[Dataset excerpt]
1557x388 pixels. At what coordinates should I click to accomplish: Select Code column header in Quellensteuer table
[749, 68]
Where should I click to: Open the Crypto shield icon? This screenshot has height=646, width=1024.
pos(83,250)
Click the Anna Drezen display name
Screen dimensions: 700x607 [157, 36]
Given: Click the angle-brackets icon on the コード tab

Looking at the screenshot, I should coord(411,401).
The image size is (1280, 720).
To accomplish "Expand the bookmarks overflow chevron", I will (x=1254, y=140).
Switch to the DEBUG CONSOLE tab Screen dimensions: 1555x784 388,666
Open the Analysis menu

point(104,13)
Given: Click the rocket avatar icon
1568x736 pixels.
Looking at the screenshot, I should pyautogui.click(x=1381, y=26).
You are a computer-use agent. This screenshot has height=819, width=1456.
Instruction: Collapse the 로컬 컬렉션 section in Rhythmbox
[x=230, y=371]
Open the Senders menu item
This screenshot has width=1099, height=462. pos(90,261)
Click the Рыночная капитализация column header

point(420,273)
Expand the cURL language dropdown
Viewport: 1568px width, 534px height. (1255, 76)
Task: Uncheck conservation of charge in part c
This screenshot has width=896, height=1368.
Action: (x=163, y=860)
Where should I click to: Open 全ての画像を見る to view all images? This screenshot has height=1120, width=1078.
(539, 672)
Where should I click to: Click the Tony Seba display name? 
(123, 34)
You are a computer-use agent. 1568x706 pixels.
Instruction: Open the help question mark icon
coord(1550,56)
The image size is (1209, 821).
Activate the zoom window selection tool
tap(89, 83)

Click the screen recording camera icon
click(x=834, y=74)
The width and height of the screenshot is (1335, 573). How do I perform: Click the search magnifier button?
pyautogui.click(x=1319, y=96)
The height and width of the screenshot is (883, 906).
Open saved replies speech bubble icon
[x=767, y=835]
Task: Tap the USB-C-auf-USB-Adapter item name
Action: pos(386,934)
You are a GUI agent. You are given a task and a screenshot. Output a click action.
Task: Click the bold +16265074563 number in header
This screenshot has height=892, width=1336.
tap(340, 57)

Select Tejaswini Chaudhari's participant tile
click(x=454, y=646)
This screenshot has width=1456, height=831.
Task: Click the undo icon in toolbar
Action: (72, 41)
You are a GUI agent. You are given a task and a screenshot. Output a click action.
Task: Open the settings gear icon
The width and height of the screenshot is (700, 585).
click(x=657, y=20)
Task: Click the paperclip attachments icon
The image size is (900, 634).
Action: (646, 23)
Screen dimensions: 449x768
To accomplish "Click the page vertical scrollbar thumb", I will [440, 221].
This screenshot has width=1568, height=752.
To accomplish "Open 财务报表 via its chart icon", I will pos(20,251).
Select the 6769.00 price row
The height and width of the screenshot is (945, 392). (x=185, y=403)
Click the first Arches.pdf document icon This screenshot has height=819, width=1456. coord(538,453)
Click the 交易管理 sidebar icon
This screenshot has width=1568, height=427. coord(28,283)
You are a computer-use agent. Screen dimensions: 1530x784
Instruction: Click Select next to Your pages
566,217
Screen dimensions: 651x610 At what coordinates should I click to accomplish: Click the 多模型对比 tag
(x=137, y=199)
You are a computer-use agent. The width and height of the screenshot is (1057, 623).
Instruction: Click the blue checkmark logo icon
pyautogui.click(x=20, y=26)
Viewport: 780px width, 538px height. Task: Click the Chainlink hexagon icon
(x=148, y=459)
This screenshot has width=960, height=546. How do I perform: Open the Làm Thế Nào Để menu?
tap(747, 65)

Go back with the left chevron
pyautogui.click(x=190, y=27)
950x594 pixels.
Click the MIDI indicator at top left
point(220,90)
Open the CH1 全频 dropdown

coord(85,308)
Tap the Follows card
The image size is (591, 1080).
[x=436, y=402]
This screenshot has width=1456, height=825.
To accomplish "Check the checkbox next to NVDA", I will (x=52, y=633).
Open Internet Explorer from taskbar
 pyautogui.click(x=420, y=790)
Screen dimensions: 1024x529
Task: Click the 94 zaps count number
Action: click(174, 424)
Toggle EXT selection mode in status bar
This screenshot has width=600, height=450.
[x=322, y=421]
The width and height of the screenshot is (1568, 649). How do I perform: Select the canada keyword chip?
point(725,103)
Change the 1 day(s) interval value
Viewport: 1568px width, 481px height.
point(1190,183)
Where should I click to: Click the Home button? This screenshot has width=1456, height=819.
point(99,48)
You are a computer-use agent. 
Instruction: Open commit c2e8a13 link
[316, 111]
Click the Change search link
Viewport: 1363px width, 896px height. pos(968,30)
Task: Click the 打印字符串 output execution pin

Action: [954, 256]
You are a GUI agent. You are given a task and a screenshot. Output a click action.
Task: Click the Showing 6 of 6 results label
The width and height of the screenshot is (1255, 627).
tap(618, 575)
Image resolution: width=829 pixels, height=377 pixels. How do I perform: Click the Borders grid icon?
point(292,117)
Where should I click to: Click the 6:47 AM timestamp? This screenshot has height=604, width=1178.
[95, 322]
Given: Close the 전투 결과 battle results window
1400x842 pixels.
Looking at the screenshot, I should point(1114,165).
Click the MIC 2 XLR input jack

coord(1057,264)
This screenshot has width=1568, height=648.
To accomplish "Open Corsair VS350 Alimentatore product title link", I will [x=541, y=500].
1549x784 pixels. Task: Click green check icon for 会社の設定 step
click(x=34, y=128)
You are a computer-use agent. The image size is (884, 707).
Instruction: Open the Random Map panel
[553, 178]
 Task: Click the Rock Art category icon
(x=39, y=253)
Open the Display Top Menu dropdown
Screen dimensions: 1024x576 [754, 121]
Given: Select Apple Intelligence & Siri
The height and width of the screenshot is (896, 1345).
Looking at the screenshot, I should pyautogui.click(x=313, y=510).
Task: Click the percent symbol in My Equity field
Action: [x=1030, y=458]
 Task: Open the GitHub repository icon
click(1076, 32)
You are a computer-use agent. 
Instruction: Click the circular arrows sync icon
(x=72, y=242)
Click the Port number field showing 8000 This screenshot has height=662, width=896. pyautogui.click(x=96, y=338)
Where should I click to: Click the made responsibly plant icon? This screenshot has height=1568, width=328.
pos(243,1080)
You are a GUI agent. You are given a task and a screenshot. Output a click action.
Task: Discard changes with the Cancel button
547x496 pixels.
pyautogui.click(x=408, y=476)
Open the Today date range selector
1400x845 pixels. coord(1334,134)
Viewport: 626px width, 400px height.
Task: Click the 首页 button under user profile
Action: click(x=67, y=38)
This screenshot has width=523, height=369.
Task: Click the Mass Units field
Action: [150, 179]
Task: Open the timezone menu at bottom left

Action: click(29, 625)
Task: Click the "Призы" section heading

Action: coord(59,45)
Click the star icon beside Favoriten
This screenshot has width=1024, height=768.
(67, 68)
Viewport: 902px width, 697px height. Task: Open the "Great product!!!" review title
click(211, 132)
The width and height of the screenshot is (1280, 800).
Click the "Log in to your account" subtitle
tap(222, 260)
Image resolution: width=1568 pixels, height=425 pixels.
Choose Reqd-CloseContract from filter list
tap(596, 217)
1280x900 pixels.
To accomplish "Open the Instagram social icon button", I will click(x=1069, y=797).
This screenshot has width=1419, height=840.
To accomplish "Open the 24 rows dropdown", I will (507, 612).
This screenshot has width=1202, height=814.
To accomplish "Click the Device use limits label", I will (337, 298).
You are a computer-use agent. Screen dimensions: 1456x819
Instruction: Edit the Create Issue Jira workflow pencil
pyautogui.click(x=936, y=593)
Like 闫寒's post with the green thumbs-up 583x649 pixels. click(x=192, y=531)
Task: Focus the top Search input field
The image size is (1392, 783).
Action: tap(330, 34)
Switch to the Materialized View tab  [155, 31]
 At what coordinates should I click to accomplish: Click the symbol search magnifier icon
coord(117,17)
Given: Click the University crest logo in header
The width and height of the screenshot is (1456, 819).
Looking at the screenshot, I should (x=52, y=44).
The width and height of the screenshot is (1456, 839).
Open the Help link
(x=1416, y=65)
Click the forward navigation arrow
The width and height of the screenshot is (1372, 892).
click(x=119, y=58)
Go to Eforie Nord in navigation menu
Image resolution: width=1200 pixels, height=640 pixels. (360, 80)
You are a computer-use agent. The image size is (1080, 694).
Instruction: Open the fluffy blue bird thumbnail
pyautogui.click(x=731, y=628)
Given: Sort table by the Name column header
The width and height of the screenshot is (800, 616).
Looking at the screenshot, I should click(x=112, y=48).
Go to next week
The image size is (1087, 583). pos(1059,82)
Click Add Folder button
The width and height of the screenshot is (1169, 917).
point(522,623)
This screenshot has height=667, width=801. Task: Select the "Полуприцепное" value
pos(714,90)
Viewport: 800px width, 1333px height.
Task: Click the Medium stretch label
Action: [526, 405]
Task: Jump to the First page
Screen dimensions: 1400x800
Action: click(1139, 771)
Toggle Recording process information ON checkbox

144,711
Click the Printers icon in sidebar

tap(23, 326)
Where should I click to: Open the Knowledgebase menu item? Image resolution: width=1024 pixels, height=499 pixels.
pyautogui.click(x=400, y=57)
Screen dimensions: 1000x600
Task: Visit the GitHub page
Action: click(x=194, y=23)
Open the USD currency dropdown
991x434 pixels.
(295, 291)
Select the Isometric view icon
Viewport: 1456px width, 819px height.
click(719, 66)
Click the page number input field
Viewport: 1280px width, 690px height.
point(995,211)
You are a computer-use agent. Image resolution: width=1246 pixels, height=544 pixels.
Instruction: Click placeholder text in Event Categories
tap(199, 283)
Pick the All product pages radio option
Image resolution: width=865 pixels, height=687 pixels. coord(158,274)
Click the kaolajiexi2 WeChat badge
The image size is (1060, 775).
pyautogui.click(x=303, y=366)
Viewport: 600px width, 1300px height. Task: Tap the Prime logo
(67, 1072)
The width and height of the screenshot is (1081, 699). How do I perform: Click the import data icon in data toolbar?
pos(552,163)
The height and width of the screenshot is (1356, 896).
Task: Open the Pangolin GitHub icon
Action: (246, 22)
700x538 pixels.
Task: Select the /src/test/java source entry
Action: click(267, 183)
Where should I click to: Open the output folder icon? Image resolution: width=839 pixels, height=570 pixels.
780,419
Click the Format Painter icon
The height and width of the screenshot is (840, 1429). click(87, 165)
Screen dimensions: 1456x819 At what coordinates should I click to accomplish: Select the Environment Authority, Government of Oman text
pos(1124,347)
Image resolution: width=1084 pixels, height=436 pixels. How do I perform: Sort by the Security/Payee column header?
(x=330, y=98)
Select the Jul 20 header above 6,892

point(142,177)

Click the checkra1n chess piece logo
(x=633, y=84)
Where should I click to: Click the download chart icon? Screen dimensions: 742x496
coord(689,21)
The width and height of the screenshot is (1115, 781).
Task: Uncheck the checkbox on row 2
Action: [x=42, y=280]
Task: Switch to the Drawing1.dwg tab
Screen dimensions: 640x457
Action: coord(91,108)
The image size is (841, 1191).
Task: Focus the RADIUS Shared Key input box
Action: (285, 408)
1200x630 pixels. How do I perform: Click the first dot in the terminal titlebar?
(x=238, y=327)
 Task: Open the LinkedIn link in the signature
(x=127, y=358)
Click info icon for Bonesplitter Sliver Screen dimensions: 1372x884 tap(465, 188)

Aim of the task
Output the rows that begin with the line containing "Given: Sort table by the Name column header" and end with the line containing "point(522,623)", copying every line unchanged with both ends included.

Result below
Given: Sort table by the Name column header
The width and height of the screenshot is (800, 616).
Looking at the screenshot, I should click(x=112, y=48).
Go to next week
The image size is (1087, 583). pos(1059,82)
Click Add Folder button
The width and height of the screenshot is (1169, 917).
point(522,623)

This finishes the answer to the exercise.